Bridge - The Scotsman 04/07/2012

Normally when declarer runs a long trump suit he hopes for a discarding error. As a defender you cannot see what declarer has, but you may infer his distribution.

South opened a strong two, and North’s single raise showed some values. After a few cuebids South reached an optimistic 6H. West led the king of spades and declarer ducked in case there was a squeeze. He won the second spade, drew trump in two rounds, and continued hearts, discarding two clubs from dummy.

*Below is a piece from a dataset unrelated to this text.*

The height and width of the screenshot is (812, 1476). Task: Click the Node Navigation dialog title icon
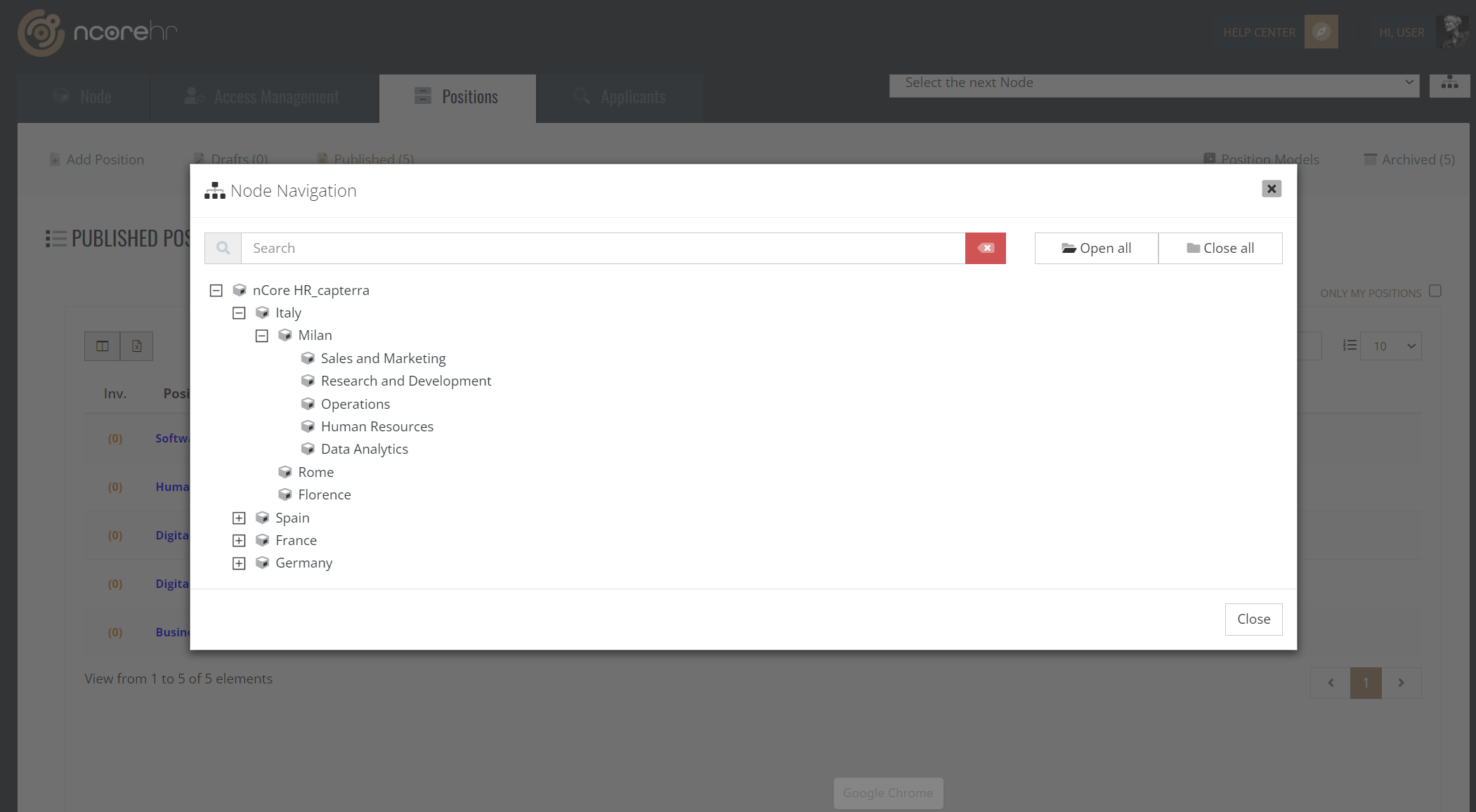pyautogui.click(x=214, y=190)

West had to make four discards, East five. East began by throwing his last spade to give partner the count in that suit, then he threw two diamonds and a club. West threw two spades, then a diamond. What should his fourth discard be? He had to keep a spade to beat dummy’s nine, so which minor should he weaken? Consider declarer’s distribution: South has turned up with two spades and six hearts, therefore five cards in the minors. He has cuebid both minor aces, and presumably has the king of diamonds to make up his strong opener. If he had a third, losing, diamond he would surely ruff it in dummy, therefore he has only two diamonds, and three clubs. West must hang on to his CJx in case South has the ten of clubs: if he bares the jack declarer will play a club to the king and finesse the ten to make his slam. Following the same logic, East throws a third diamond and the slam fails.